» Exercices à réaliser:
1. D'après le passage cité, pourquoi la nouvelle méthode pourrait-elle aider les personnes atteintes de SLA à communiquer même après la perte totale de leur capacité de mouvement ?
2. Recopiez mot pour mot une partie du passage cité : commencez aux mots « Les volontaires devaient » et arrêtez-vous après « seuil de chance. ».

» Passage cité:
%%
La recherche, publiée dans PLOS Biology, a fait appel à une technique appelée spectroscopie fonctionnelle dans le proche infrarouge, qui utilise la lumière pour mesurer les variations du taux d’oxygène dans le sang.
Comme les zones du cerveau les plus actives à un moment donné consomment plus d’oxygène, il est possible de détecter des schémas d’activité cérébrale à partir des fluctuations d’oxygène.
Cette technique n’est pas aussi sensible aux mouvements musculaires que les systèmes d’électroencéphalographie (EEG) utilisés pour mesurer l’activité électrique.
Cela signifie que la nouvelle méthode pourrait être utilisée pour aider les personnes atteintes de SLA à communiquer avant et après la perte totale de leur capacité de mouvement, car elle est plus susceptible d’enregistrer uniquement l’activité cérébrale liée aux pensées.
L’étude a porté sur quatre personnes atteintes de SLA, dont trois n’étaient pas en mesure de communiquer de manière fiable avec leurs soignants depuis 2014 (la dernière depuis début 2015).
En utilisant la nouvelle technologie d’interface cerveau-ordinateur, ils ont pu communiquer de manière fiable avec leurs soignants et leurs familles sur une période de plusieurs mois. C’est la première fois que cela a été possible pour des patients enfermés.
Les volontaires devaient répondre à des questions de connaissances personnelles et générales auxquelles ils pouvaient répondre par “oui” ou par “non”.
L’interface cerveau-ordinateur a enregistré leurs réponses correctement dans 70 % des cas, ce qui, selon les chercheurs, est suffisant pour montrer qu’ils n’ont pas enregistré la bonne réponse par hasard. Des expériences similaires utilisant l’EEG n’ont pas atteint ce seuil de chance.
%%
» Extrait de données:
%%
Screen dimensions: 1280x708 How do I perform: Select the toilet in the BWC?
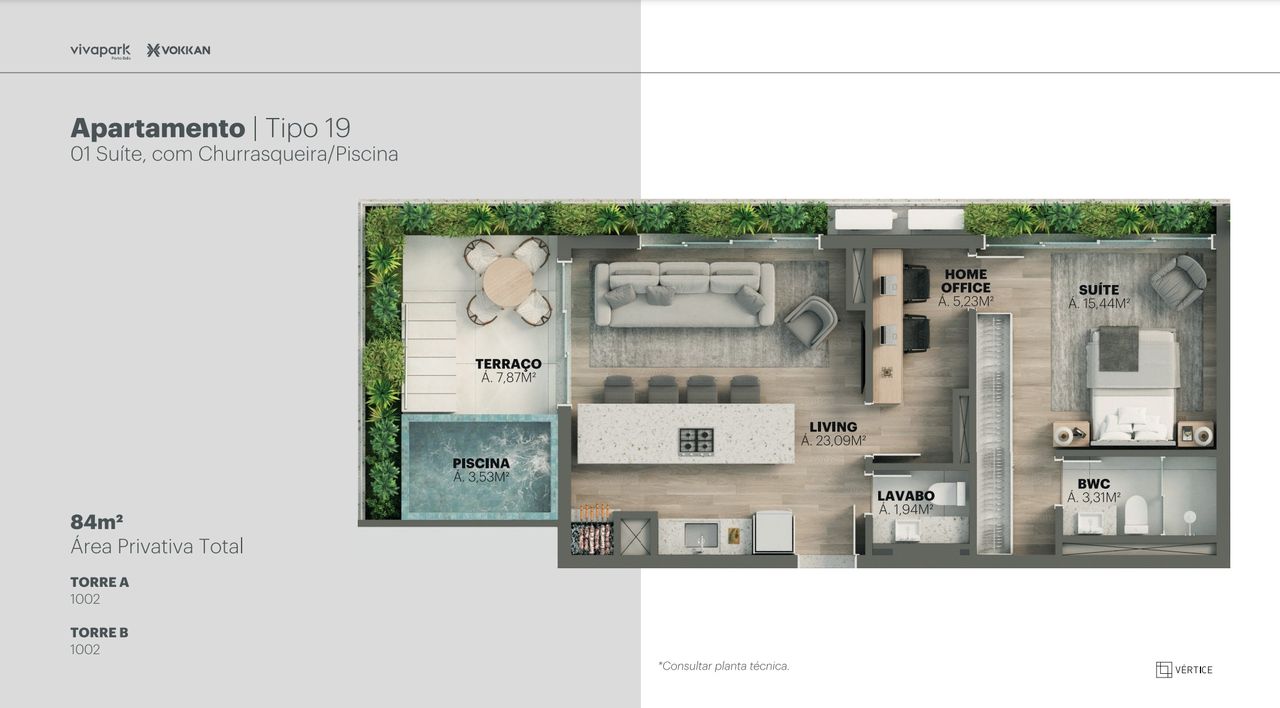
%%
» Réponses fournies:
1. Cette technique est moins sensible aux mouvements musculaires que les systèmes d'électroencéphalographie (EEG). Elle est donc plus susceptible d'enregistrer uniquement l'activité cérébrale liée aux pensées.

2.
Les volontaires devaient répondre à des questions de connaissances personnelles et générales auxquelles ils pouvaient répondre par “oui” ou par “non”.
L’interface cerveau-ordinateur a enregistré leurs réponses correctement dans 70 % des cas, ce qui, selon les chercheurs, est suffisant pour montrer qu’ils n’ont pas enregistré la bonne réponse par hasard. Des expériences similaires utilisant l’EEG n’ont pas atteint ce seuil de chance.